Suele decir Santiago Álvarez de Mon que las vacaciones son un buen momento para leer parte de las lecturas, que los amantes de los libros siempre tenemos pendientes. De las que han ocupado mi verano me gustaría recomendaros las 3 siguientes:

«Retrotopía» del padre de la «modernidad líquida», Zygmunt Bauman. Es su penúltima obra, publicada ya póstumamente, y en la que afronta el futuro instándonos a recuperar puntos de referencia «antiguos». No es un relato utópico pero tampoco distópico. Y me ha hecho recordar necesariamente el concepto de «retroprogresión» tan bien articulado por el también recientemente desaparecido Salvador Pániker.

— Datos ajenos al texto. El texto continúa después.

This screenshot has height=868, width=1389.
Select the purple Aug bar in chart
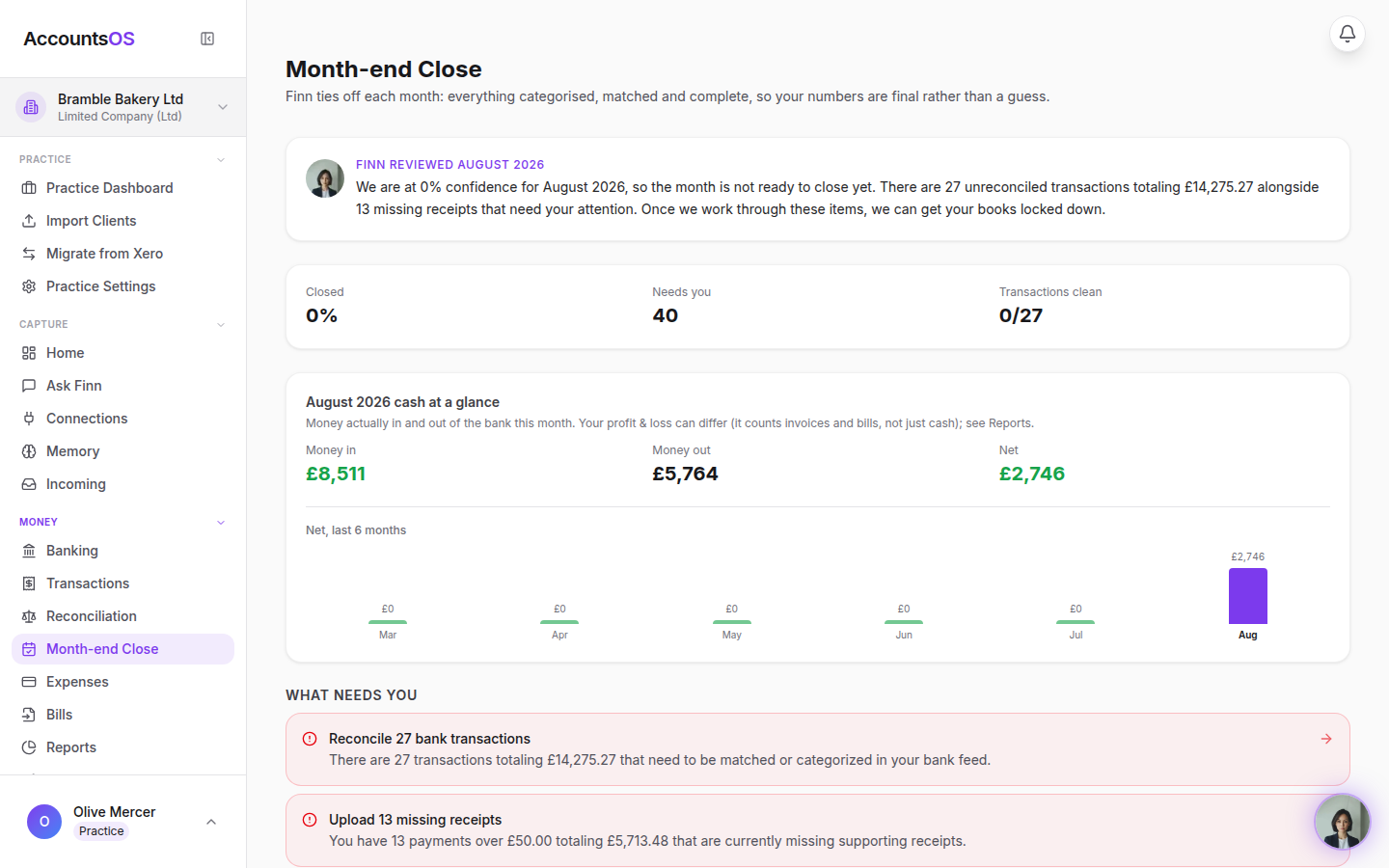1247,596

Es un libro ciertamente algo ácido, como el resto de la obra de sus últimos años, pero con esa capacidad de penetración de la realidad social que sólo tienen los grandes. 

«Sensibilidad e inteligencia en el mundo vegetal», de Stefano Mancuso, una de las máximas autoridades en un campo de por sí restringido: el de la neurobiología vegetal. Desafortunadamente nuestro propio lenguaje suele asociar al mundo vegetal, las características básicas de sin sentimientos y sin capacidades cognitivas («vivir como un vegetal» y un largo etc…). Pues bien, en el libro tendréis la oportunidad de recorrer, de la mano de Stefano, las conclusiones de las investigaciones de las últimas décadas sobre la neurobiología de las plantas. Descubriréis un universo seguramente nuevo y fascinante, y a partir de su lectura caminaréis por los parques y los bosques de otra manera…
«El ingenio de los pájaros», de Jennifer Ackerman, divulgadora -seria y documentada- durante más de tres décadas sobre ciencia, naturaleza y biología humana. Este libro es el «hermano», por decirlo así, del anterior. En él recorreréis las investigaciones de las últimas décadas sobre las capacidades cognitivas de los pájaros. Descubriréis que aún teniendo un cerebro estructuralmente diferente al de los mamíferos (divergimos evolutivamente hace unos 100 millones de años), sus estructuras tienen fascinantes funcionalidades cognitivas no sólo análogas, sino idénticas a las que realiza nuestro cerebro. Incluso al nivel de determinados circuitos neuronales para determinadas funciones. Además, para los más curiosos y de espíritu científico, cuenta con un detallado índice de notas al final, donde encontrar los papers originales que soportan las investigaciones. Como decía con el anterior libro, tras su lectura, miraréis de otra manera al gorrión que se posa en vuestra ventana, a la paloma que picotea en los jardines o al cuervo que nos encontramos en el monte.
Ojalá disfrutéis con ellos como he disfrutado yo!